Essex’s chase had reached 20 in seven overs, the majority of them to Paul Walter, on 17, when the left-handed opener walked down the wicket and wafted hazily at a ball from Abbott and kept walking.
Even on a third-day, fourth-innings pitch, Abbott still extracted considerable life. But not even he can have believed his luck when Dean Elgar (eight) choose to inexplicably leave alone a ball that angled in and hit middle and off-stumps.
The South African had already hit Charlie Allison in the chest, causing the batsman to collapse momentarily in a heap, before Tom Westley became a third wicket, whipping the ball off his legs into the hands of short midwicket to go for nine.
Allison recovered quickly and played the anchor role in the fourth-wicket stand, allowing Critchley to mount a one-man assault on the Hampshire bowling. Abbott had figures of 10-6-16-3 from his first spell either side of tea, but when he returned Critchley thrashed three boundaries through the offside in his first over.
However, in his next over Abbott struck again, having Allison trapped lbw for 34 from 68 balls. But that was as good as it got for bottom-of-the-table Hampshire.
At the start of the day, their two left-handers, Gubbins and Jake Lehmann, took their overnight third-wicket stand to 74 with Gubbins the more aggressive, whipping Cook through mid-wicket to reach 50 for the second time this season. But Lehmann’s run of five successive half-centuries ended in spectacular fashion on 27 when he played around a delivery from Jamie Porter which left just leg-stump standing.
Ben Mayes hung around unconvincingly for eight off 31 balls before he was too quick on to a shorter delivery from Harmer and lobbed the ball back to the bowler. Gubbins followed when he nudged one that turned from Harmer to slip.

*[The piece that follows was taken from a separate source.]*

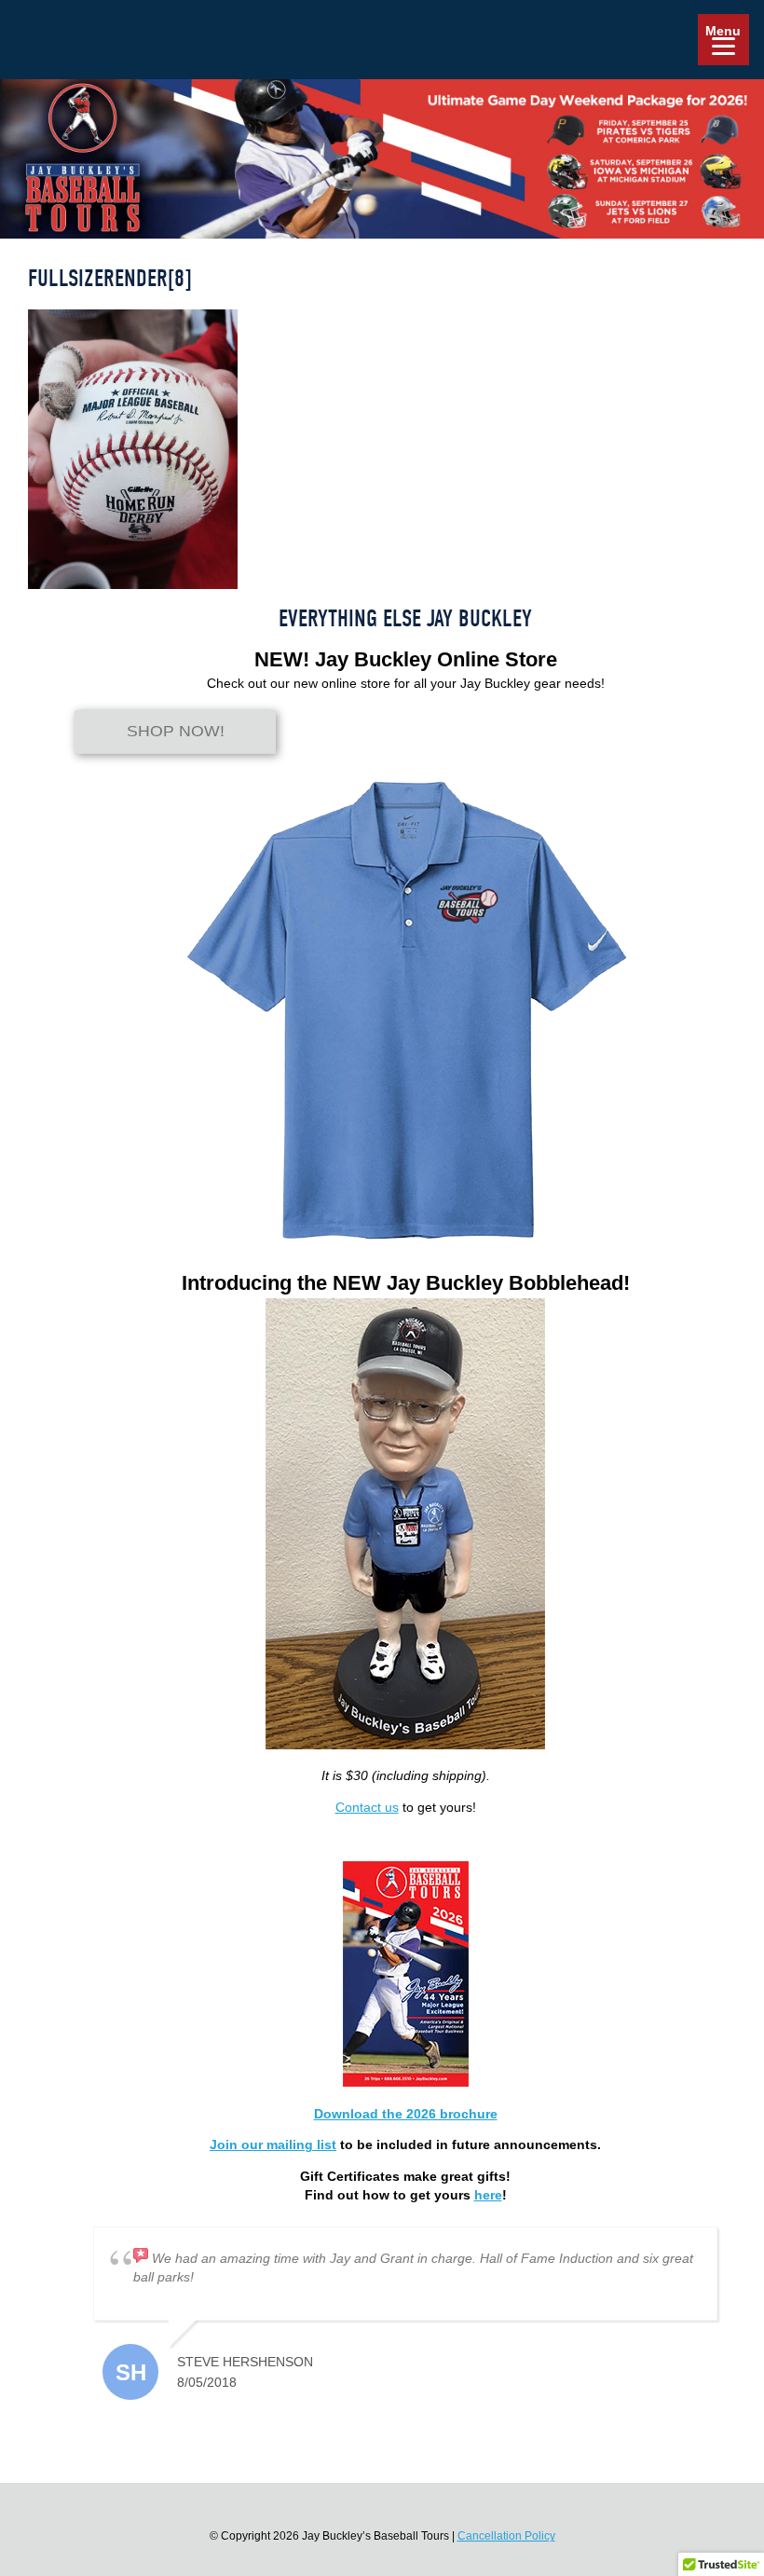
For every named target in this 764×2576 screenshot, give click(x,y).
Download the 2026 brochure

The two not-out batters, Ben Brown and Liam Dawson, must have chatted over lunch about a more forthright approach as they hammered Harmer for 14 in the first over after the interval with Dawson depositing one ball over long-on for six. Dawson’s contribution was short-lived, though, as he then tried to charge Cook, flung bat at ball and ended up getting an uncontrolled, one-handed, inside edge to the wicketkeeper.

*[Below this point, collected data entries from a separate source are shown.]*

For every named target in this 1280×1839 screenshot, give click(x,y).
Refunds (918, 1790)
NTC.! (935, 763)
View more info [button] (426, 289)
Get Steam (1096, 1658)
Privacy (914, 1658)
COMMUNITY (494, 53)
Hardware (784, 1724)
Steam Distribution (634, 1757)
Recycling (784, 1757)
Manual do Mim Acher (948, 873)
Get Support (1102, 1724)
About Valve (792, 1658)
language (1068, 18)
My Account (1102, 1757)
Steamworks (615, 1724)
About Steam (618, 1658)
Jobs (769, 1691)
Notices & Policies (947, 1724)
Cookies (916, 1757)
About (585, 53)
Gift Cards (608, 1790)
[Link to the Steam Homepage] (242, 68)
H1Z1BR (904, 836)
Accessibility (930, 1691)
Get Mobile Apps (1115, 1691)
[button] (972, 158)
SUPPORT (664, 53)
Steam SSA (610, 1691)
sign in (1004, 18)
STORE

The accelerated scoring rate continued with Brown and James Fuller adding 46 in 10 overs before Fuller was lbw, misjudging a delivery from Mulder.
That signalled the beginning of the end with the last three wickets falling in nine balls, two of them to Harmer in three deliveries. Scott Currie swept wildly to be caught at square leg over his shoulder by Elgar, Abbott retreated in his crease to be pinned lbw before Harmer was on hand at second slip to take the catch as Mulder dismissed Codi Yusuf.